DA FARE – Elenca, copiandole, tutte le righe dell'elenco seguente che contengono la parola "Switch", distinguendo tra maiuscole e minuscole.

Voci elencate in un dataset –

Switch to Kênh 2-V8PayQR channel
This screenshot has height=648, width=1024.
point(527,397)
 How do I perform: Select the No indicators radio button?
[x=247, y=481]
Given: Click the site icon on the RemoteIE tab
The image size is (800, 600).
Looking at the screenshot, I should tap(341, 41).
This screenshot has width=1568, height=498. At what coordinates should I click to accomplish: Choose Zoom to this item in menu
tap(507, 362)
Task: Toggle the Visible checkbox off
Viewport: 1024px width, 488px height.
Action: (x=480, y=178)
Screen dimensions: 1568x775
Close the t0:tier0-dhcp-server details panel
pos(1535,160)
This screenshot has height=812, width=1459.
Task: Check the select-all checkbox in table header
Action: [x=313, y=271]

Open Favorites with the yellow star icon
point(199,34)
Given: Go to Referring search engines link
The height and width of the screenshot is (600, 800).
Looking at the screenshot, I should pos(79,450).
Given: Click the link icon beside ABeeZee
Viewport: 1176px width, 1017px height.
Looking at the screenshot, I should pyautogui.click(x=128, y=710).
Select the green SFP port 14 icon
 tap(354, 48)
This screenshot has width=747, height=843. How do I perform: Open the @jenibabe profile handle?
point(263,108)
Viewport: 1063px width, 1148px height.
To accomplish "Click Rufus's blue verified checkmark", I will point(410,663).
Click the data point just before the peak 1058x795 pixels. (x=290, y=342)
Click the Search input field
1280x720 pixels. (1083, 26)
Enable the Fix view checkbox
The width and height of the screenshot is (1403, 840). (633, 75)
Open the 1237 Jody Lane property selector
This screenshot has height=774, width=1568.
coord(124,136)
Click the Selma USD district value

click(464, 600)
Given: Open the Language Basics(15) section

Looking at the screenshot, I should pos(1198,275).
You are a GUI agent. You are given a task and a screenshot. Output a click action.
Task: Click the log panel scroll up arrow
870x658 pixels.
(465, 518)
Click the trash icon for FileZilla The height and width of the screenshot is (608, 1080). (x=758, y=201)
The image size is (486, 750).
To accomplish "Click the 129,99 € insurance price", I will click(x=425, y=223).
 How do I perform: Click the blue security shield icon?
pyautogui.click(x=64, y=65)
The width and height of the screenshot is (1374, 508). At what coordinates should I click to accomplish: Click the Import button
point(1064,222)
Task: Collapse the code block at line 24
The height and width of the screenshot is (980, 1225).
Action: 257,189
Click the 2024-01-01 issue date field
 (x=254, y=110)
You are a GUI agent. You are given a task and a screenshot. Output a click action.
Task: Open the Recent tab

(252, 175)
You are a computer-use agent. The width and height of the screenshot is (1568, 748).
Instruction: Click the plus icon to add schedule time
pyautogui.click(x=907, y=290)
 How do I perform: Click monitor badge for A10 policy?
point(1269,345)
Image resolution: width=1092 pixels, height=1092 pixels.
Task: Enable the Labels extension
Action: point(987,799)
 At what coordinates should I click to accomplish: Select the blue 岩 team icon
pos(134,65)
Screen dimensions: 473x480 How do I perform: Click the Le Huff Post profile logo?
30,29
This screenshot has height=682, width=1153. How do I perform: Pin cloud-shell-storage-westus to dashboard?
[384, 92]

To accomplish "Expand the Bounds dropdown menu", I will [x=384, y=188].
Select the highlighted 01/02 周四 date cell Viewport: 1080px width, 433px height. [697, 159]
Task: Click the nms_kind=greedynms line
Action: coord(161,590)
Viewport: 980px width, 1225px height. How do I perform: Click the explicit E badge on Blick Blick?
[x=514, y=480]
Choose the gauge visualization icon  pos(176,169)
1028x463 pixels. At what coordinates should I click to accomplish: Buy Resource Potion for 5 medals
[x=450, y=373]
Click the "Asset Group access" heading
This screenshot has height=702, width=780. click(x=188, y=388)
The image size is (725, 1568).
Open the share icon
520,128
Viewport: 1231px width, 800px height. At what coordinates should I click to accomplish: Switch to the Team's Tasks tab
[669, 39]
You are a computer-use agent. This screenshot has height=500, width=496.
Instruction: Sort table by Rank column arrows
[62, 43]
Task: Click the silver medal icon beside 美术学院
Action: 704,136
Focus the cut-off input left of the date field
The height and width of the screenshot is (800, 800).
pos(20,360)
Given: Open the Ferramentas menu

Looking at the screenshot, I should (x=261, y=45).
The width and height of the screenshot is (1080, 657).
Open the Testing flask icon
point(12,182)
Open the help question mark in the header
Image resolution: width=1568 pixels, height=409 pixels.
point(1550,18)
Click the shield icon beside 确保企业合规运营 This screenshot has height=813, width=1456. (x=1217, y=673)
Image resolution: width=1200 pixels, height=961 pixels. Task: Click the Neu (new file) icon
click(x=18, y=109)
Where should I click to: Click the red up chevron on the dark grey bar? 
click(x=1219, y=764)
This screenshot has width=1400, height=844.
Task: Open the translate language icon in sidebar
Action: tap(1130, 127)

LA RISPOSTA –
Switch to Kênh 2-V8PayQR channel
Viewport: 1231px width, 800px height. At what coordinates should I click to accomplish: Switch to the Team's Tasks tab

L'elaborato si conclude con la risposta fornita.